Based on the Bafta-award winning series, Boys From The Blackstuff’s gallows humour memorialises a bleak period in British history
“Gi’us a job!”. Viewers of Alan Bleasdale’s original series will be familiar with the catchphrase of Yosser Hughes, repeated ad absurdum to everyone from bricklayers to lollypop ladies to shrinks. A pugnacious, slightly unstable labourer now stuck on the dole and desperate to keep his kids, Yosser’s character, difficult and flawed as he may be, instantly resonates as a symbol of a desperate man.
When it was first released as a series in 1982, Boys From the Blackstuff was almost unbearably prescient. At the time, 3 million Britons were out of work, as manufacturing industries around the country shuddered to a halt. Nowadays it plays more like a period piece, but James Graham’s adaption captures the human fallout of an era of seismic shifts, both economically and culturally. As Britain moved from an era of post-war collectivism to Thatcherite neo-liberalism and individualism, the detritus – that is, hardworking people with families who found themselves sacrificed to free hand of the market – were left to fend for themselves.
The story centres around six men, Chrissie, Yosser, Loggo, Dixie, Snowy, and George, all jobbing tarmac labourers now out of work and struggling to keep their heads above water. They deal with the constant pressure bearing down on them with masculine brusqueness, cutting jabs and withering sarcasm masking the deep-seated anxiety that they feel. Employment office scenes are played for laughs, as the men grow increasingly frustrated with the endlessly repetitive interviews in the place of real help. Upstart benefits fraud investigator Moss and his hawkish overseer Ms. Lawton, acted with charismatic unlikability by Sian Polhill-Thomas, are satirical and faintly ridiculous, seeming to care more about their own job performance than the people they’re meant to assist. Discussing Moss’s future with the service, Ms. Lawton proclaims, “Unemployment is a growth industry!”.
Gyro money doesn’t pay the bills, and so the men are forced to surreptitiously take cash in hand jobs, working on dodgy building sites and overnight shifts at the docks for a fraction of their labour’s worth. The play deftly explores the trap of illegal labour – caught between exploitative bosses and suspicious benefits fraud investigators, the men are doubly powerless. The sentiment often repeated in various guises is their desperation for honest work. But with nobody hiring, they are stuck in a knife-edge existence. As one man says, “I want to be clean. I want to be good. But it’s like they won’t let me.”

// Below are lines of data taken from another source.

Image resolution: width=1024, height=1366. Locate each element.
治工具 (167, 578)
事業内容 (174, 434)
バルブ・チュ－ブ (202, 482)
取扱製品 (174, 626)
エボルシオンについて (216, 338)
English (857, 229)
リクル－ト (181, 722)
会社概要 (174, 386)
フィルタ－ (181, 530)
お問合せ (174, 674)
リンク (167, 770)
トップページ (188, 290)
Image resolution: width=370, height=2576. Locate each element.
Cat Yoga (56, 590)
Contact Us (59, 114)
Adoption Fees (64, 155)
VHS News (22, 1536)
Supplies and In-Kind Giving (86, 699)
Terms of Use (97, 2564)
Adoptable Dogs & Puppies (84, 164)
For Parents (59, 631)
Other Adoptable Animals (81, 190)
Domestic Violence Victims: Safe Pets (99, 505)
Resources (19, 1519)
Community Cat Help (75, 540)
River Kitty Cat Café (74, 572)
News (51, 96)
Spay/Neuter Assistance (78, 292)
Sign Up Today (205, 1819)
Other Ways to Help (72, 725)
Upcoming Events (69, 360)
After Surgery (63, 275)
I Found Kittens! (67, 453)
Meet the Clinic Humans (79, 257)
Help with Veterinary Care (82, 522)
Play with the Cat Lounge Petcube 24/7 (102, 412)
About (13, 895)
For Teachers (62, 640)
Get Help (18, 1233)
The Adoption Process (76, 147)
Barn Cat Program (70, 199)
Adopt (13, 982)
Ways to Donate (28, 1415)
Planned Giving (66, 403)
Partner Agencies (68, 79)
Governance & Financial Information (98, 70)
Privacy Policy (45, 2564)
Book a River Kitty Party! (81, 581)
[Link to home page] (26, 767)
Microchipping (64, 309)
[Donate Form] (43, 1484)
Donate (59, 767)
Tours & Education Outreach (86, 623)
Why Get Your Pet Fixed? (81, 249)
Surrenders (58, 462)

The most compelling character is Yosser, superbly acted by Jay Johnson. At first seeming almost like a violent clown, he vibrates with madcap energy as he thunders from jobsite to jobsite demanding work, kids in tow. As the play goes on, layers of his persona are peeled away, revealing a tragic portrait of a man with thwarted ambitions, crumbling as the walls slowly close in. Chrissie, played by George Caple, is Yosser’s foil. An animal-loving family man who is often derogatorily called “too nice”, he avoids conflict even in the face of blatant injustice, keeping his head down in the hopes that one day he will find stable work again.
About midway through the play, I began to worry that the storyline was going in too many different directions. Heavy plot points which felt like they could’ve been plays unto themselves seemed to arise and disappear in flashes, and I sometimes felt like I was watching something in fast-forward. I suspect this is the result of trying to condense a 6-episode series into a 2-hour play; there’s a lot to pack in, and not enough time to explore the gravity of every situation. In some ways, the constant piling on of events puts the audience in the same position as the central characters, reeling from one high-pressure situation to another with barely any time to process the weight of what’s just happened. Despite the business of the narrative, however, in the end nothing feels underdeveloped, and the play ties itself off beautifully.
Boys From the Blackstuff is playing until February 8. Tickets £19.50.